> **Task statement**
Please reproduce the entries below exactly from the line with "At what coordinates" through their last line, leaving out any pictures.

> **Extracted records**
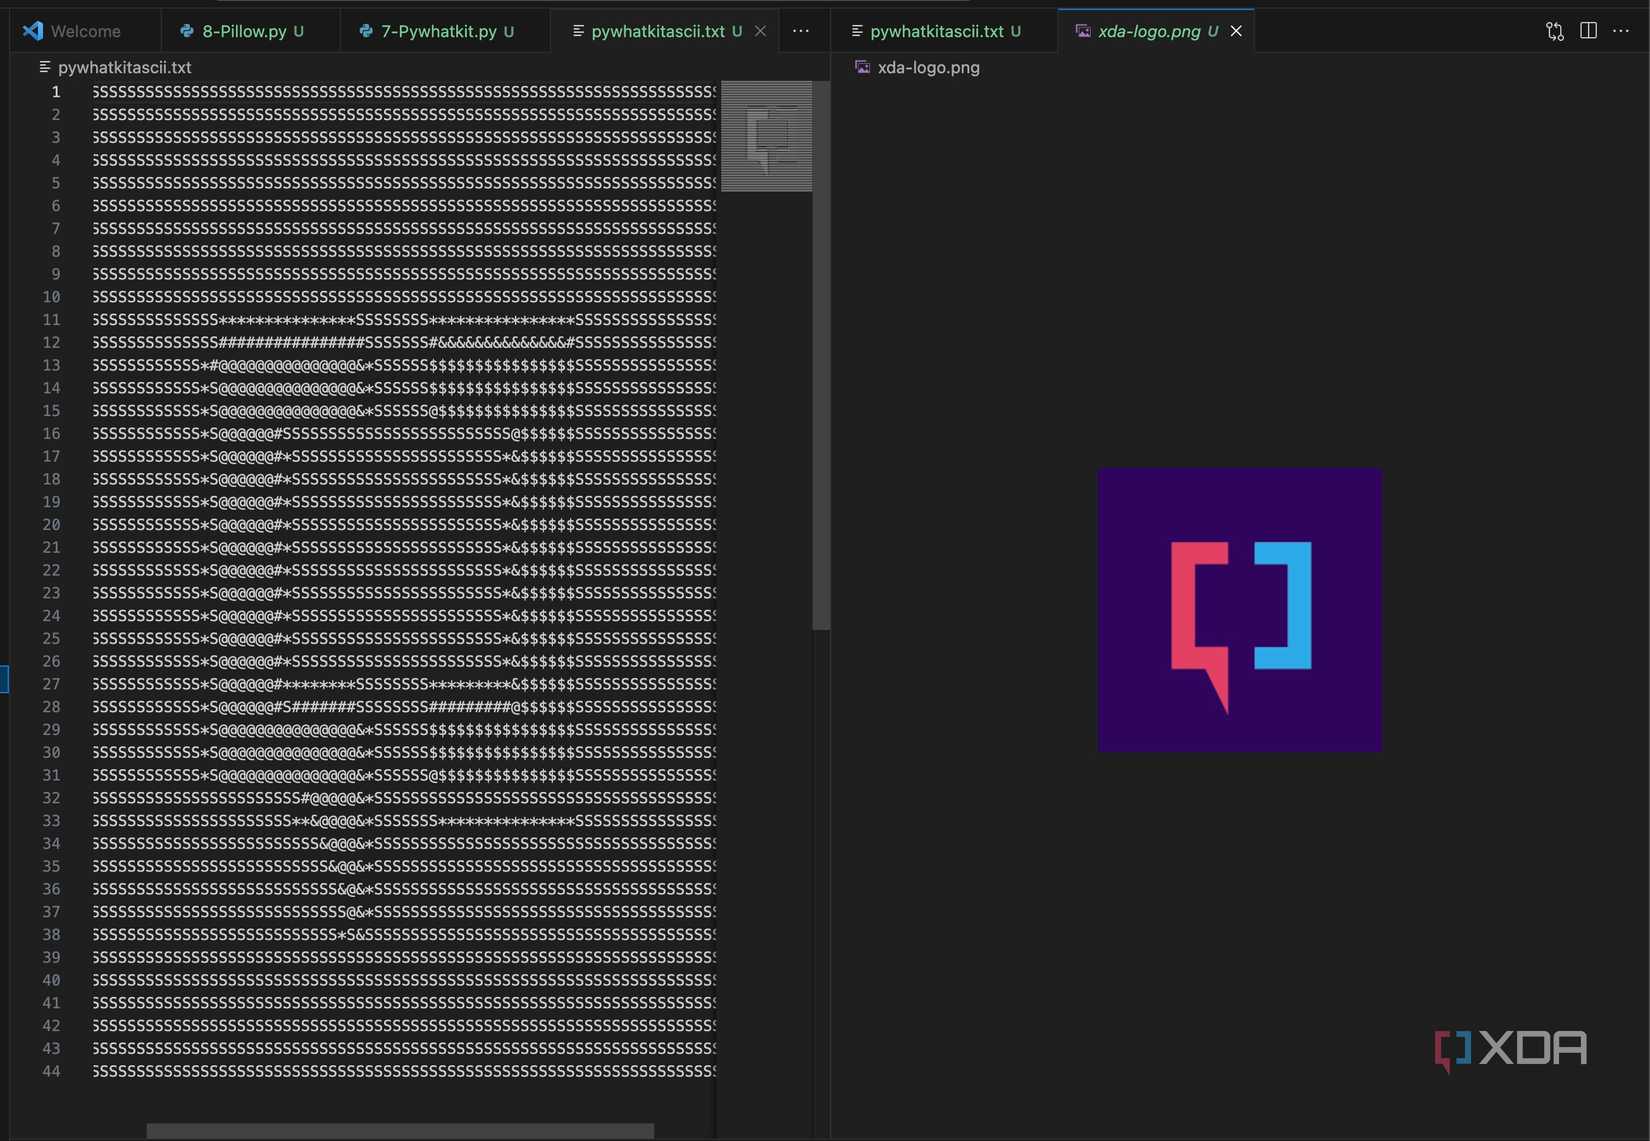The width and height of the screenshot is (1650, 1141).
Task: Open the tab overflow ellipsis next to pywhatkitascii.txt
Action: [x=801, y=31]
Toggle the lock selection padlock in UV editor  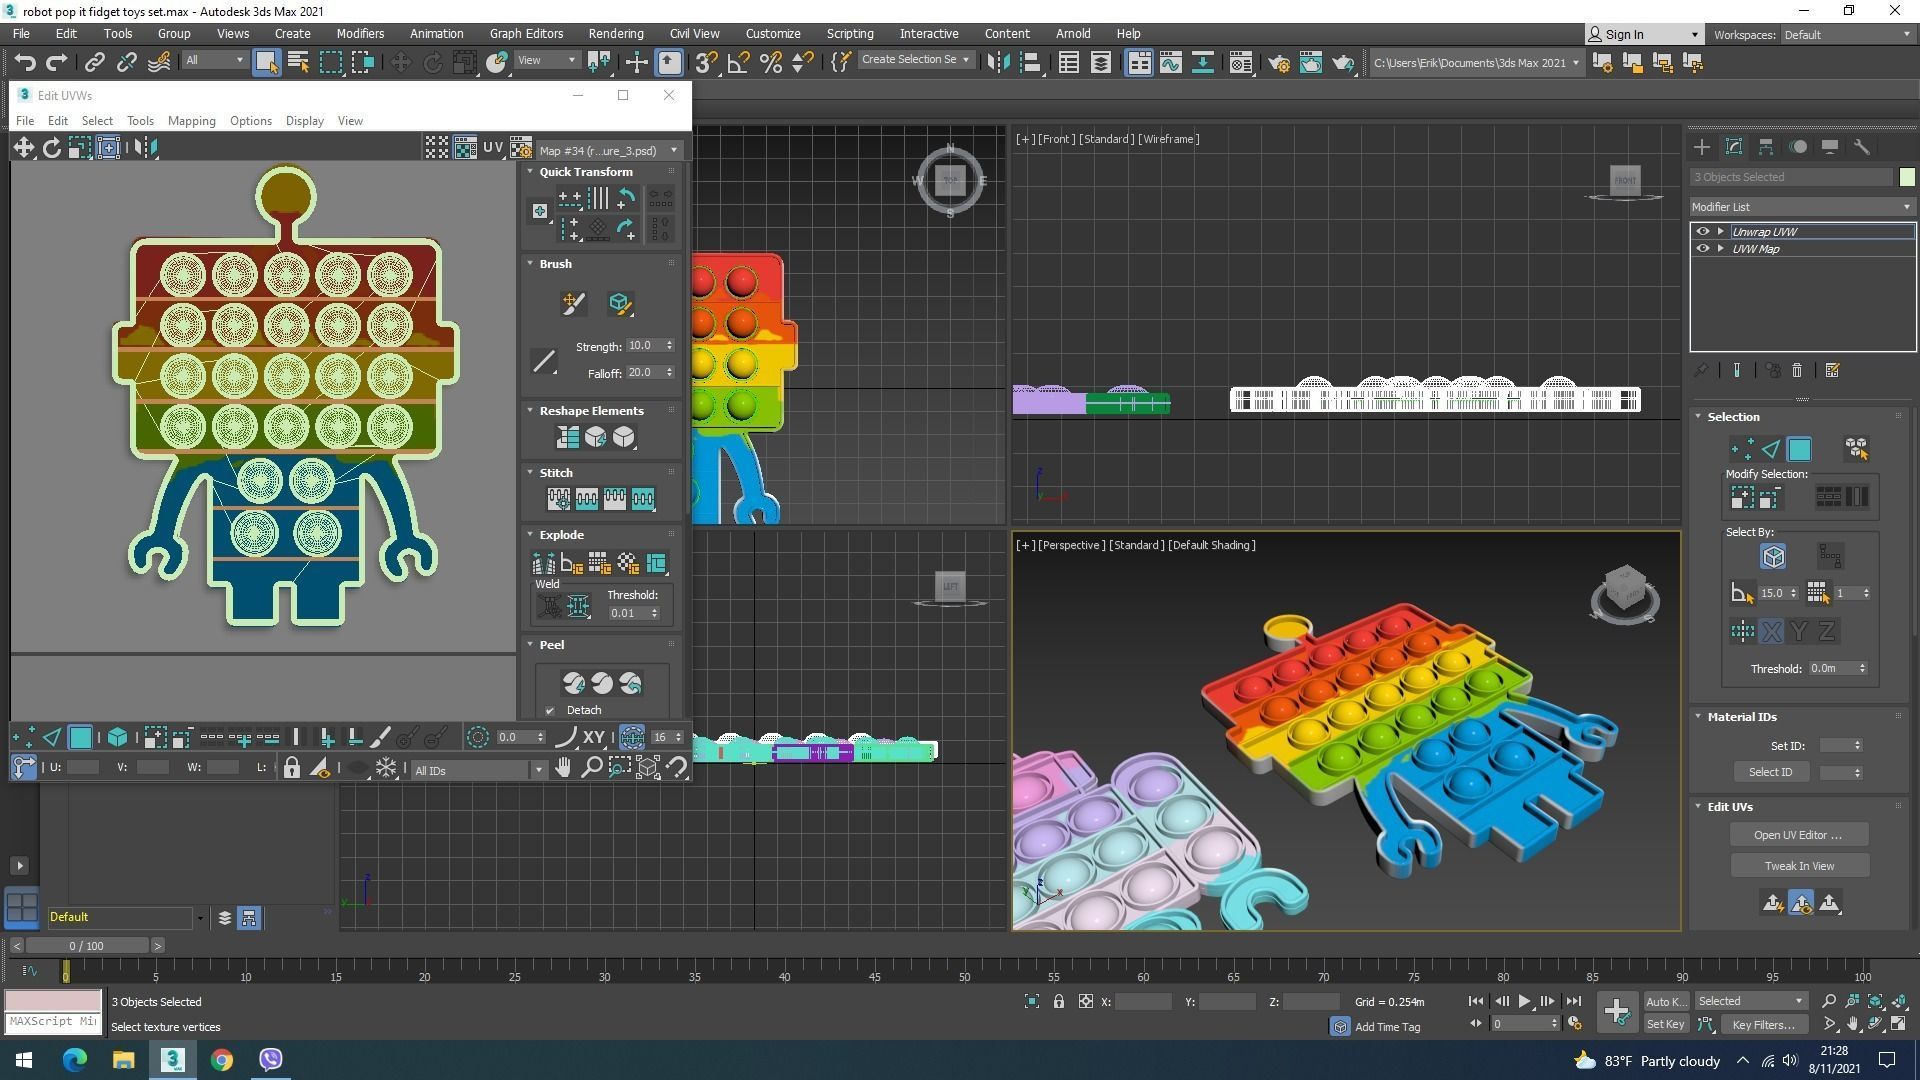(291, 768)
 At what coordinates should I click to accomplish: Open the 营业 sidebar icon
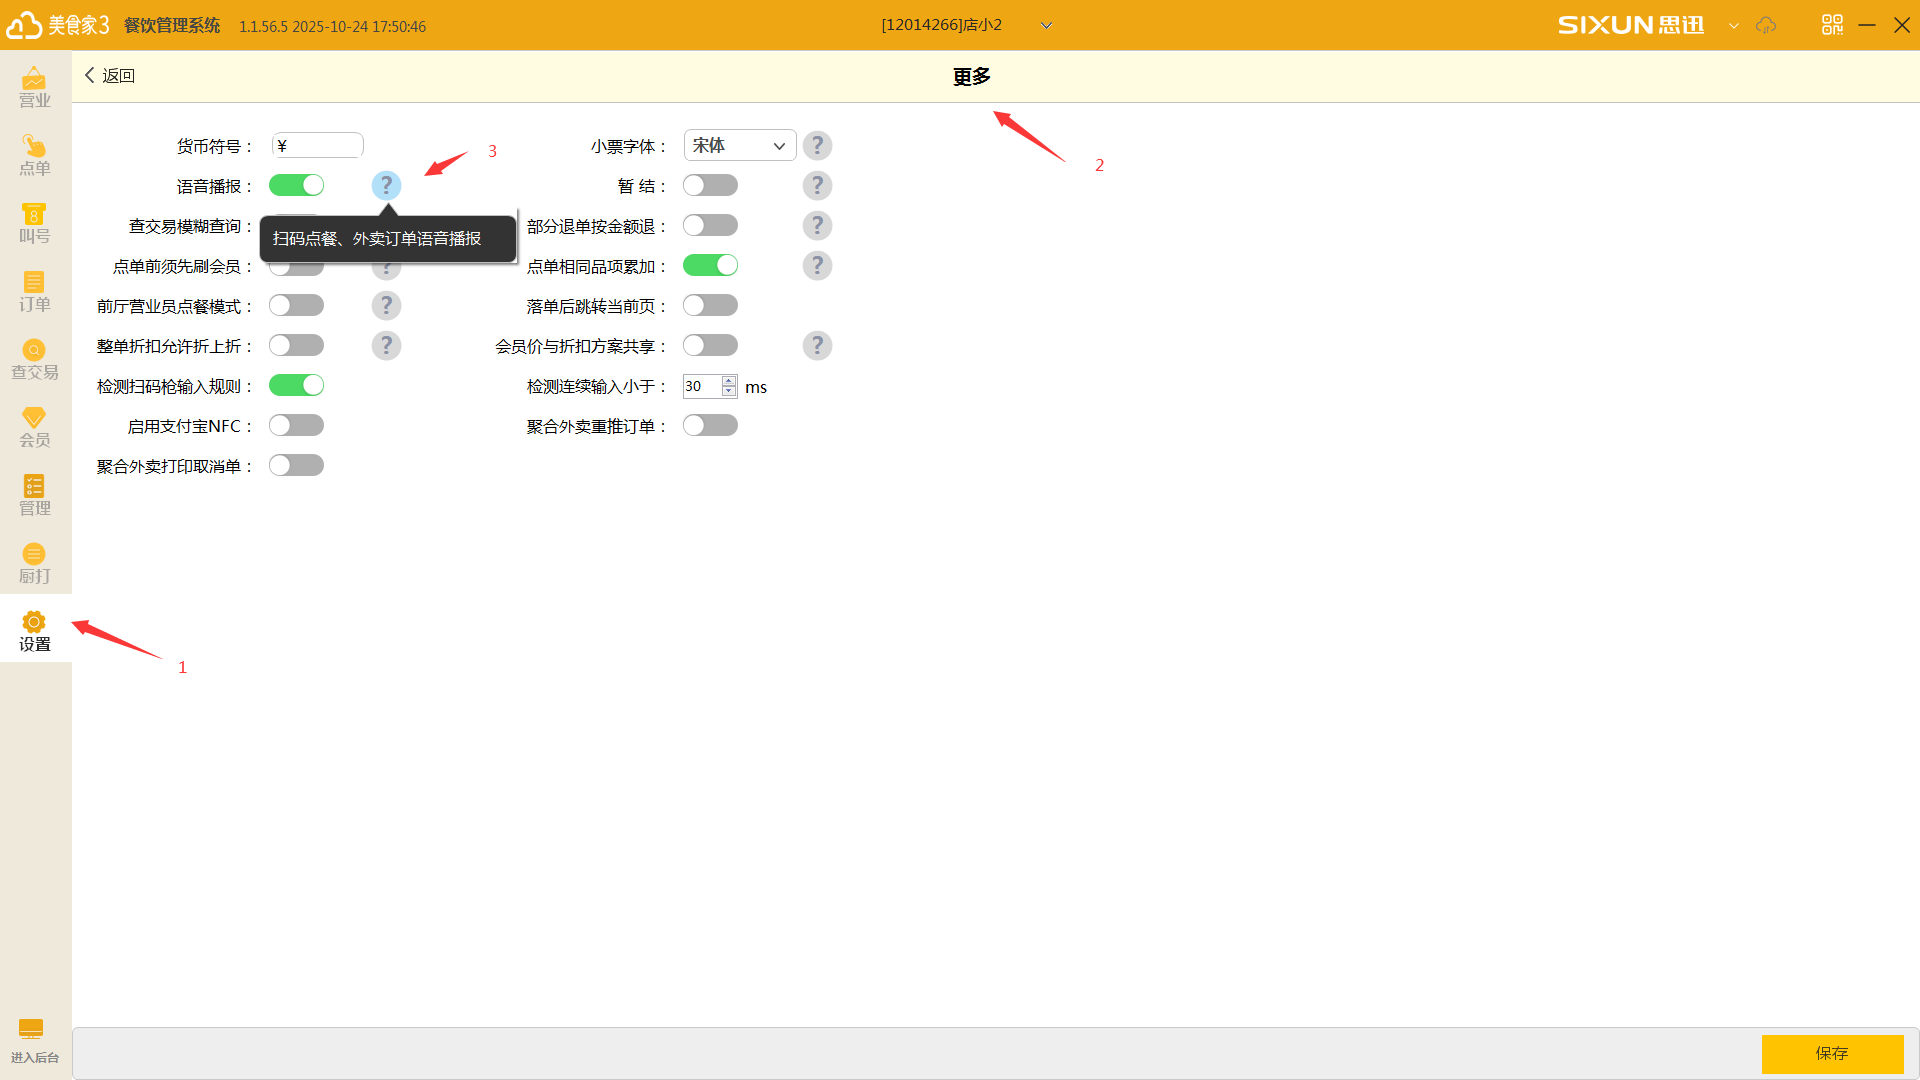click(34, 86)
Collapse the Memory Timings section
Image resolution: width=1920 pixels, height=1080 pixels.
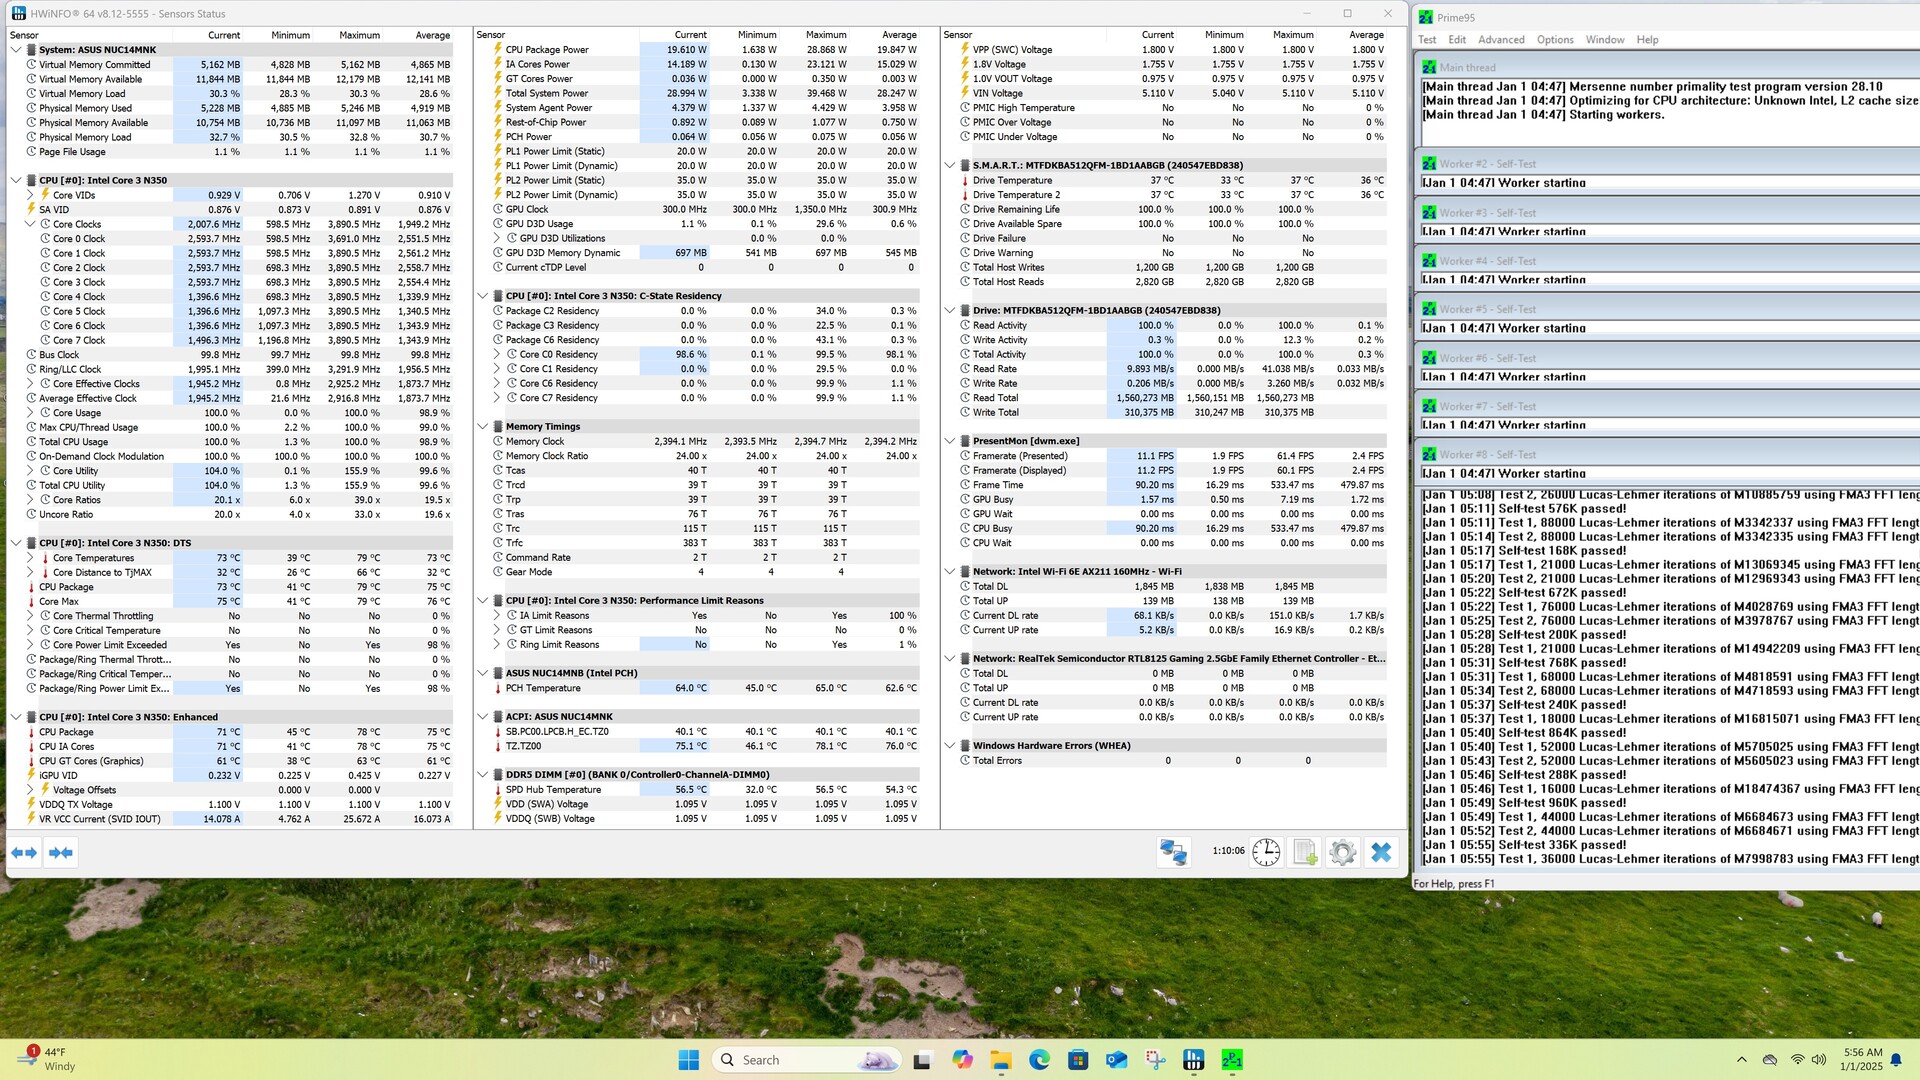483,426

> **Task result**
 At what coordinates should I click to accomplish: Open the 营业 sidebar icon
click(34, 86)
Collapse the Memory Timings section
Image resolution: width=1920 pixels, height=1080 pixels.
483,426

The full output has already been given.